### Exercise goal:
Please return, with no alterations, the lines below from the very first through the one that contains "Click the Messaging".

= = = = = = =

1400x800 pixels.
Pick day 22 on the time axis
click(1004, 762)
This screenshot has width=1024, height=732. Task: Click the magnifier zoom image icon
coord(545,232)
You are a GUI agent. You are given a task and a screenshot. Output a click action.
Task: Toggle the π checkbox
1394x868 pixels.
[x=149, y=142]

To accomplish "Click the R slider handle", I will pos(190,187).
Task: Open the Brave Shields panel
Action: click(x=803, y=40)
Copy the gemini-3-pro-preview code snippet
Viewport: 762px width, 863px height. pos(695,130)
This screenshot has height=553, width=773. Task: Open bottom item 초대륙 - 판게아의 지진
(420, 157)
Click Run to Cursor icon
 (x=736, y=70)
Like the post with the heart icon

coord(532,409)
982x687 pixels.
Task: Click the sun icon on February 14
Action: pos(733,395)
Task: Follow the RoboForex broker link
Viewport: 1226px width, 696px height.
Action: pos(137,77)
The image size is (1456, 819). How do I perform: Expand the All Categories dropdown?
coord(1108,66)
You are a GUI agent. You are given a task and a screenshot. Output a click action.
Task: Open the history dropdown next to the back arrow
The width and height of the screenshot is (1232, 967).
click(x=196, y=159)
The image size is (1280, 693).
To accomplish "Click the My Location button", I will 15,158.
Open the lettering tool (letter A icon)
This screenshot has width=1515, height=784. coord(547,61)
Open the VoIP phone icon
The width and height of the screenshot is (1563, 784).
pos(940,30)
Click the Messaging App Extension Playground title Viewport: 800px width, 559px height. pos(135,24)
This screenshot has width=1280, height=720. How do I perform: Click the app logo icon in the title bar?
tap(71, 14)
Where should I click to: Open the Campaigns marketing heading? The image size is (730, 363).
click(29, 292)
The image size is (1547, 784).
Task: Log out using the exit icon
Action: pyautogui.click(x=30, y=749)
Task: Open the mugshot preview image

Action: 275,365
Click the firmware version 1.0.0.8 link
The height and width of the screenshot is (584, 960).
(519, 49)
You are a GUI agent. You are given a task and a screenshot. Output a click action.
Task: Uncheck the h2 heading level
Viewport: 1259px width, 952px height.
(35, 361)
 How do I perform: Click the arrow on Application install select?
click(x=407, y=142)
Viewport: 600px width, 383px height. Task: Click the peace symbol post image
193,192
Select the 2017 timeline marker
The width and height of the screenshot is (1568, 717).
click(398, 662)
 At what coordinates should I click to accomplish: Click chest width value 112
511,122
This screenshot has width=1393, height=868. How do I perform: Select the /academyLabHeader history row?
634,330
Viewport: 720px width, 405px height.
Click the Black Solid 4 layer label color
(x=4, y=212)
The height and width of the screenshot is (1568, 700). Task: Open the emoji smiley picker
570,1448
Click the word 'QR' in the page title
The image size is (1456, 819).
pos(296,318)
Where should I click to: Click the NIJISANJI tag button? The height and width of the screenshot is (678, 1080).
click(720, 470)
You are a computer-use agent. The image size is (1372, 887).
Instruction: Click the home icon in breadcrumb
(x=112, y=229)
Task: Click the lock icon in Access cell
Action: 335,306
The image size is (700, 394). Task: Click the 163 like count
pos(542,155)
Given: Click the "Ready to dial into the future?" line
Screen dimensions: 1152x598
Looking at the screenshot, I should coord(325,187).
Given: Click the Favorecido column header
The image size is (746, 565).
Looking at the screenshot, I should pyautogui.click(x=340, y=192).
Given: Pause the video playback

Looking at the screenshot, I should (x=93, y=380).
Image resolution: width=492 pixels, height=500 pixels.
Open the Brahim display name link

= = = = = = =

### Answer area:
1400x800 pixels.
Pick day 22 on the time axis
click(1004, 762)
This screenshot has width=1024, height=732. Task: Click the magnifier zoom image icon
coord(545,232)
You are a GUI agent. You are given a task and a screenshot. Output a click action.
Task: Toggle the π checkbox
1394x868 pixels.
[x=149, y=142]

To accomplish "Click the R slider handle", I will pos(190,187).
Task: Open the Brave Shields panel
Action: click(x=803, y=40)
Copy the gemini-3-pro-preview code snippet
Viewport: 762px width, 863px height. pos(695,130)
This screenshot has height=553, width=773. Task: Open bottom item 초대륙 - 판게아의 지진
(420, 157)
Click Run to Cursor icon
 (x=736, y=70)
Like the post with the heart icon

coord(532,409)
982x687 pixels.
Task: Click the sun icon on February 14
Action: pos(733,395)
Task: Follow the RoboForex broker link
Viewport: 1226px width, 696px height.
Action: pos(137,77)
The image size is (1456, 819). How do I perform: Expand the All Categories dropdown?
coord(1108,66)
You are a GUI agent. You are given a task and a screenshot. Output a click action.
Task: Open the history dropdown next to the back arrow
The width and height of the screenshot is (1232, 967).
click(x=196, y=159)
The image size is (1280, 693).
To accomplish "Click the My Location button", I will 15,158.
Open the lettering tool (letter A icon)
This screenshot has width=1515, height=784. coord(547,61)
Open the VoIP phone icon
The width and height of the screenshot is (1563, 784).
pos(940,30)
Click the Messaging App Extension Playground title Viewport: 800px width, 559px height. pos(135,24)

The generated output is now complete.